Geography has never been more interesting. Jared takes us through how past societies undermined themselves by damaging their environment. Population growth forced people to adopt intensified methods of agricultural production, and this led to deforestation, soil erosion, water management problems, overhunting or overfishing etc. He gives example of how a naïve introduction of alien species like foxes in Australia exterminated many native mammals because the species there had just not evolved to protect themselves against such a predator. He also explains how overpopulation is a double whammy. First the absolute numbers keep rising, and then the environmental impact rises multi-fold as The Third World tries to catch up with the higher living standard of the First World. In grim Malthusian style, Rwanda had one of the highest population density and scarcity of resources, and that preceded one of the world’s worst genocides (about a million people were murdered within 6 weeks, 11% of the population).
Statistics are alarming: half of the world’s original area of forests is gone; “one-third of the world’s coral reefs – the oceanic equivalent of tropical rainforests – … have already been severely damaged”; “soils of farmlands… are being carried away at rates between 10 and 40 times the rates of soil formation”… He brings forward the alarm of climate change: Global temperature will rise at least by 1.5 degree, and probably by 5 degree, over the next century (the last Ice Age happened when temperatures increased by 5 degree).

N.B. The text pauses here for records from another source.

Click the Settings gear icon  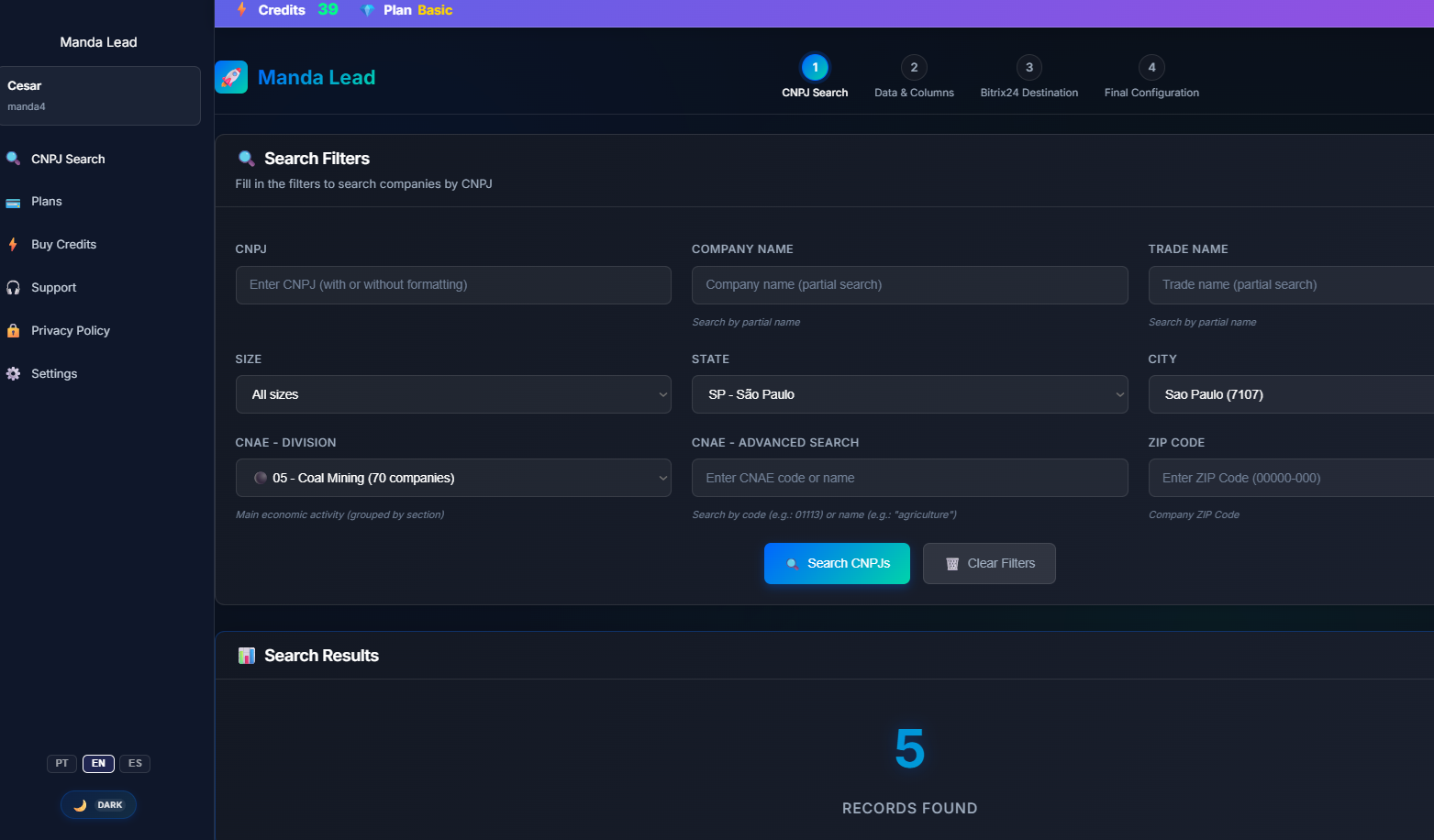click(x=13, y=374)
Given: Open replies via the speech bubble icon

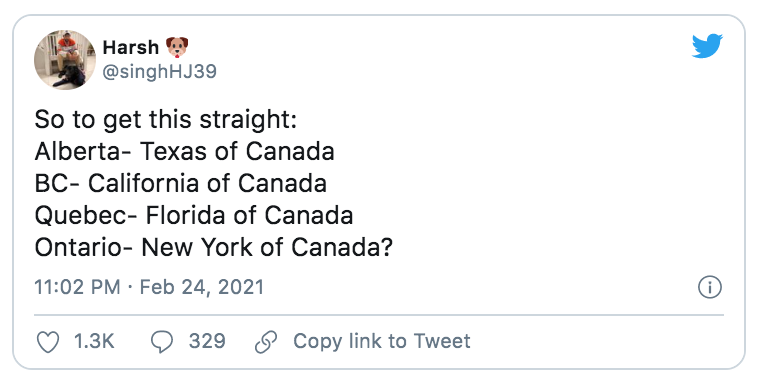Looking at the screenshot, I should click(162, 342).
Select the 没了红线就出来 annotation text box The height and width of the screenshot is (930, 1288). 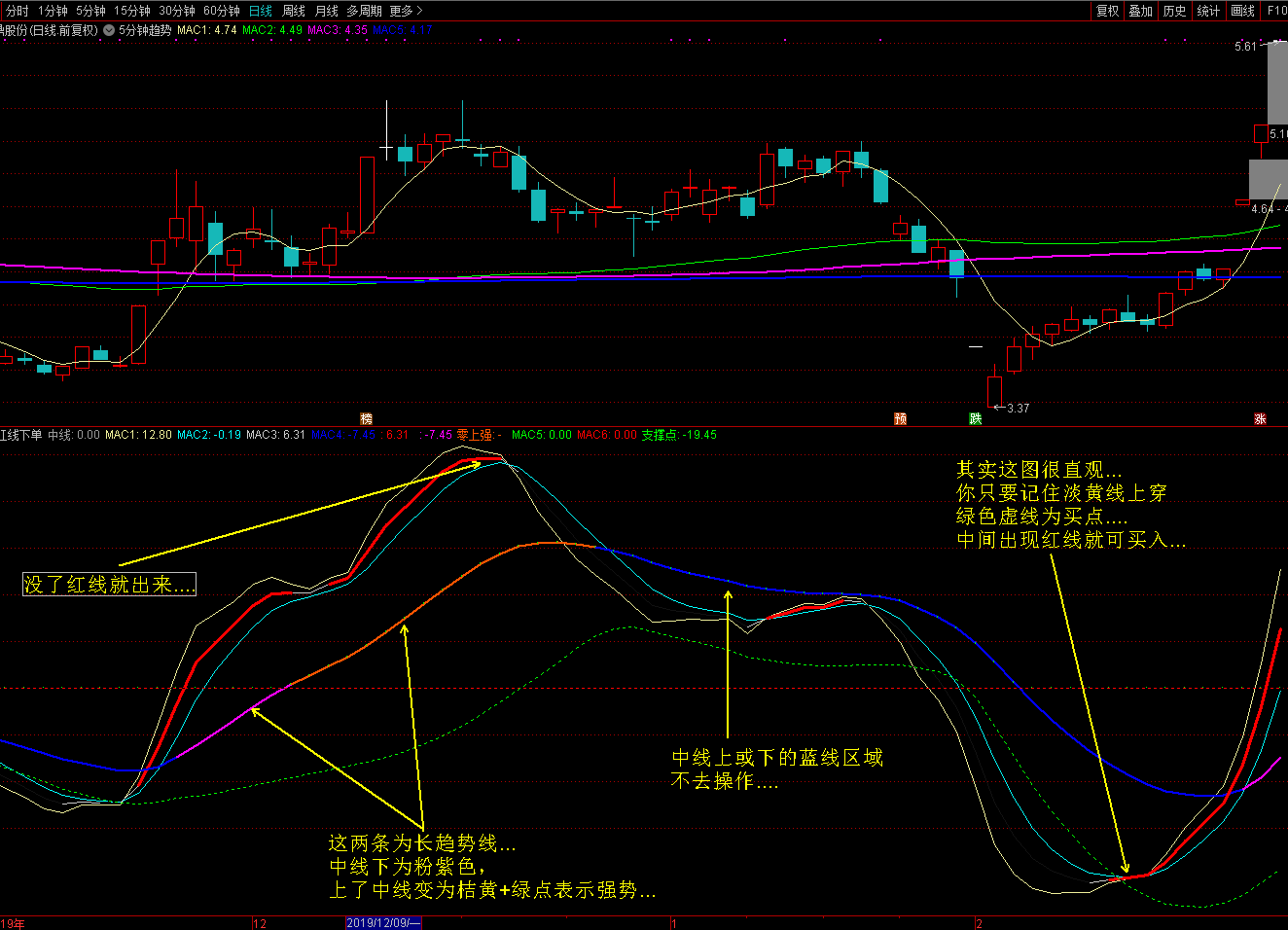click(109, 584)
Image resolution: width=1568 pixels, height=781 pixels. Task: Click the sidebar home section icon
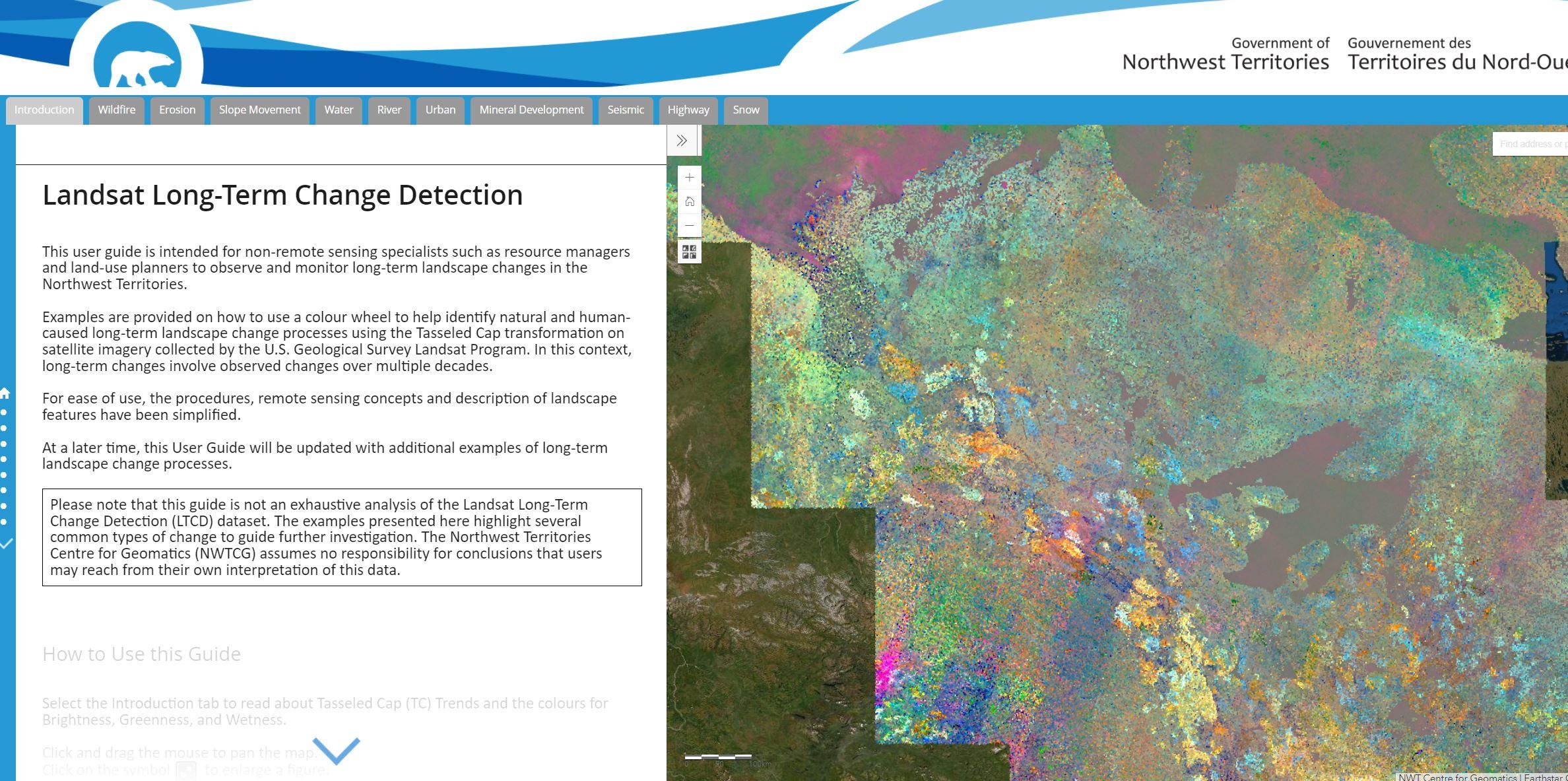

The question is “why did some past societies fail to see the mess they were getting into and that (one would think in retrospect) must have been obvious?” Often because of the creeping (as opposed to sudden) nature of these changes, they may not be perceptible. And group think and conflicting priorities makes a clear solution difficult. Jared explains the challenges of collective decision making: “when a small cohesive group is trying to reach a decision under stressful circumstances, the stress and the need for mutual support and approval may lead to suppression of doubts and critical thinking, sharing of illusions, a premature consensus, and ultimately a disastrous decision.” Not very different from business organizations too!